**Brief**
For the entries that follow, retype exactly the lines from the one containing "You are a computer-use" to the one containing "Given: Select the", inclusive, and only those. Images stay out of the copy.

[Saved entries]

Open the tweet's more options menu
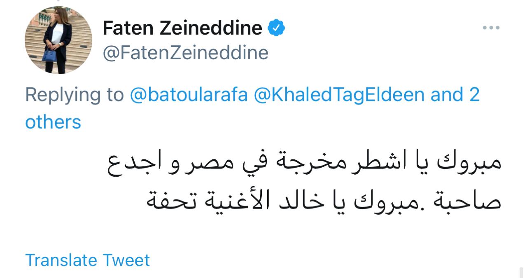This screenshot has height=278, width=527. pos(491,28)
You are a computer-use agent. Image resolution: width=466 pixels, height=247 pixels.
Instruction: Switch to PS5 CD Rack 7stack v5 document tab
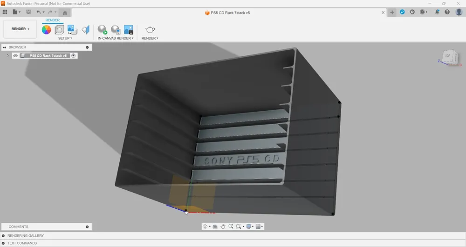pyautogui.click(x=227, y=13)
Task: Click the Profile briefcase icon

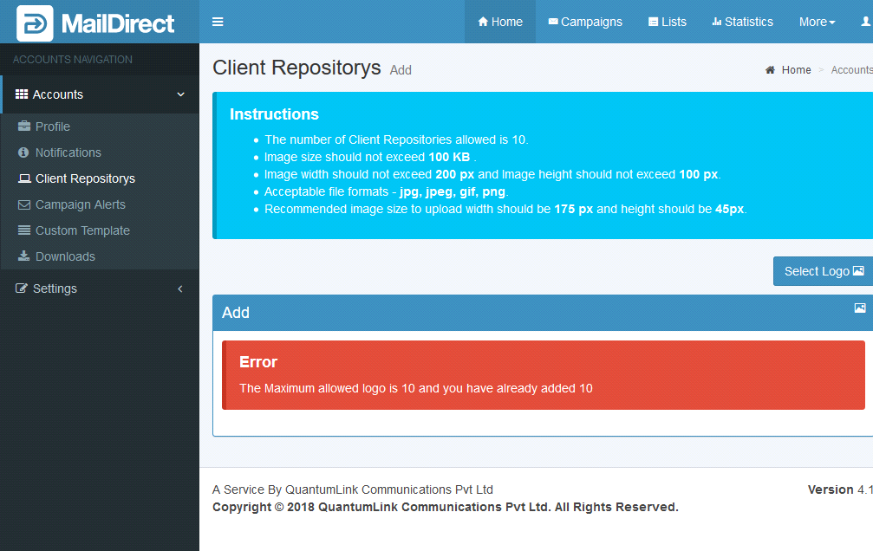Action: click(x=24, y=126)
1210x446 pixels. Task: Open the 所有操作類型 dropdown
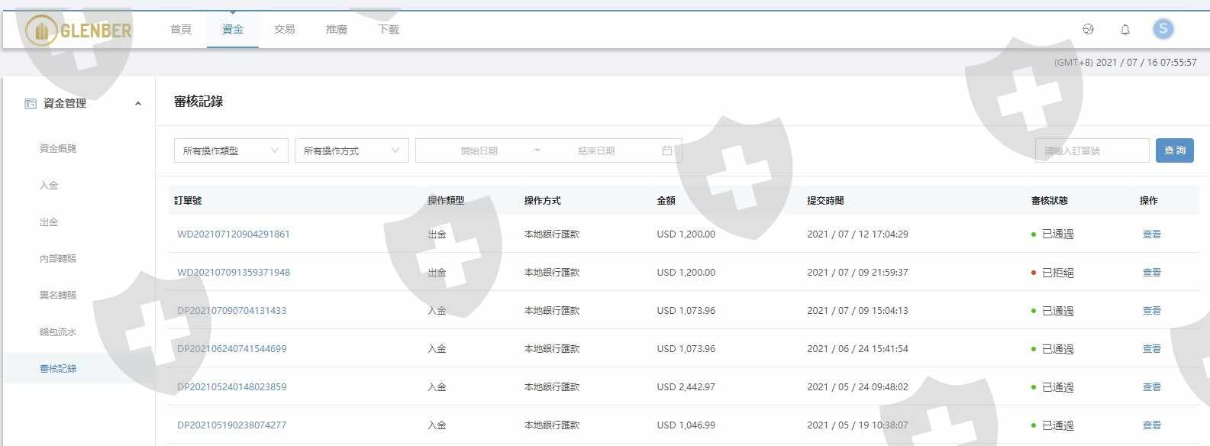(x=231, y=150)
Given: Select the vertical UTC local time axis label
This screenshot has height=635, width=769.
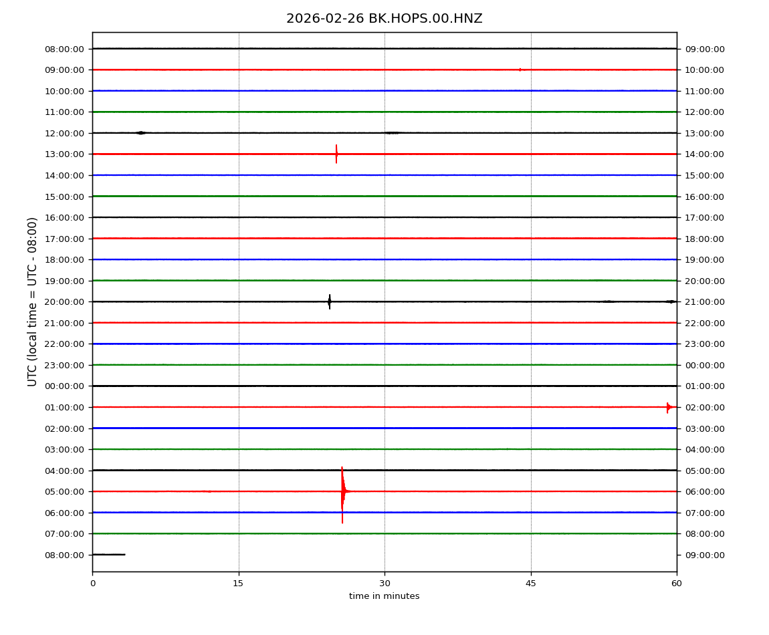Looking at the screenshot, I should tap(33, 301).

**Answer box**
You are a computer-use agent. Image resolution: width=466 pixels, height=247 pixels.
Instruction: Switch to PS5 CD Rack 7stack v5 document tab
pyautogui.click(x=227, y=13)
Task: Click the Profile briefcase icon

Action: click(x=24, y=126)
1210x446 pixels. Task: Open the 所有操作類型 dropdown
(x=231, y=150)
Given: Select the vertical UTC local time axis label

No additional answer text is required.